§ EXERCISE
Edit the data from the line with "Pick the 三角槽 triangle slot icon" up to and including the line with "coord(553,227)", replacing "icon" with "symbol" and leaving everything else unchanged. Return only those lines, without the pictures.

§ RAW RECORDS
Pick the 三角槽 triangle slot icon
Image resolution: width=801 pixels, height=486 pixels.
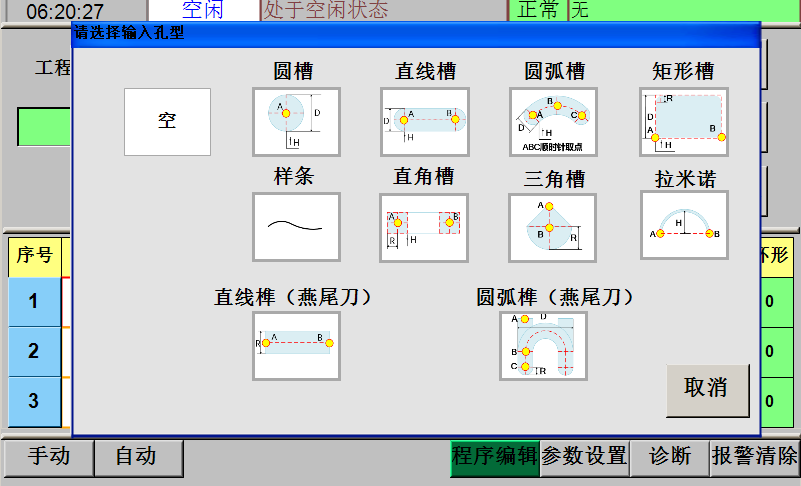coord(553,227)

--

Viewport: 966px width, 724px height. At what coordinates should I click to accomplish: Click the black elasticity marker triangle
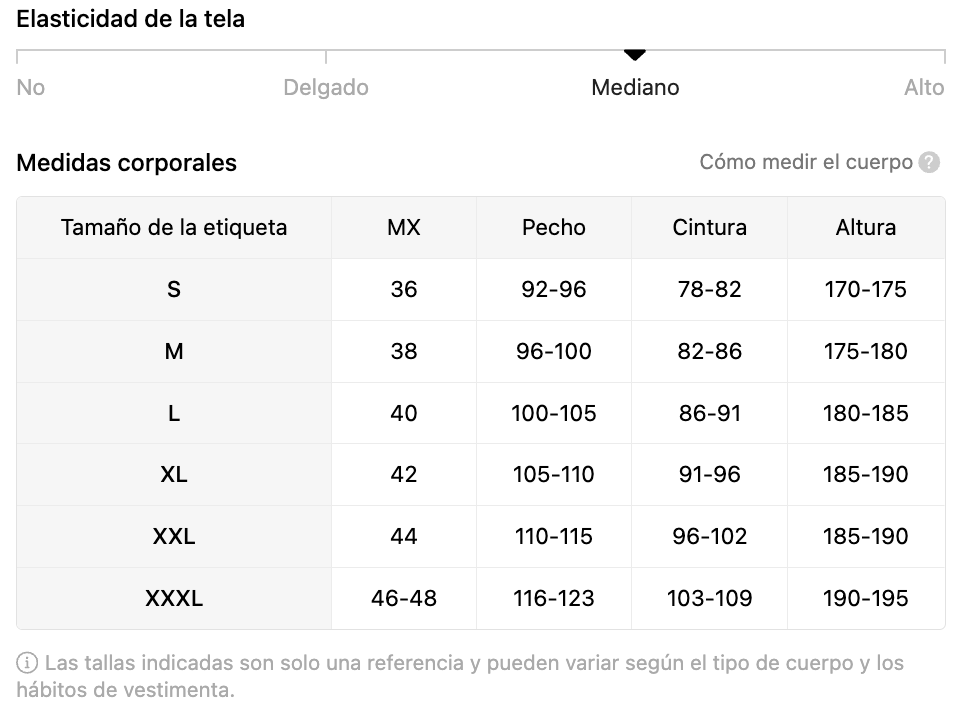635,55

---

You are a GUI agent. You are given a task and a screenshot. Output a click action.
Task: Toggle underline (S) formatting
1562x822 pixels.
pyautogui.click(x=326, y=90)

§ SOLUTION TO THIS PROBLEM
Pick the 三角槽 triangle slot symbol
Image resolution: width=801 pixels, height=486 pixels.
coord(553,227)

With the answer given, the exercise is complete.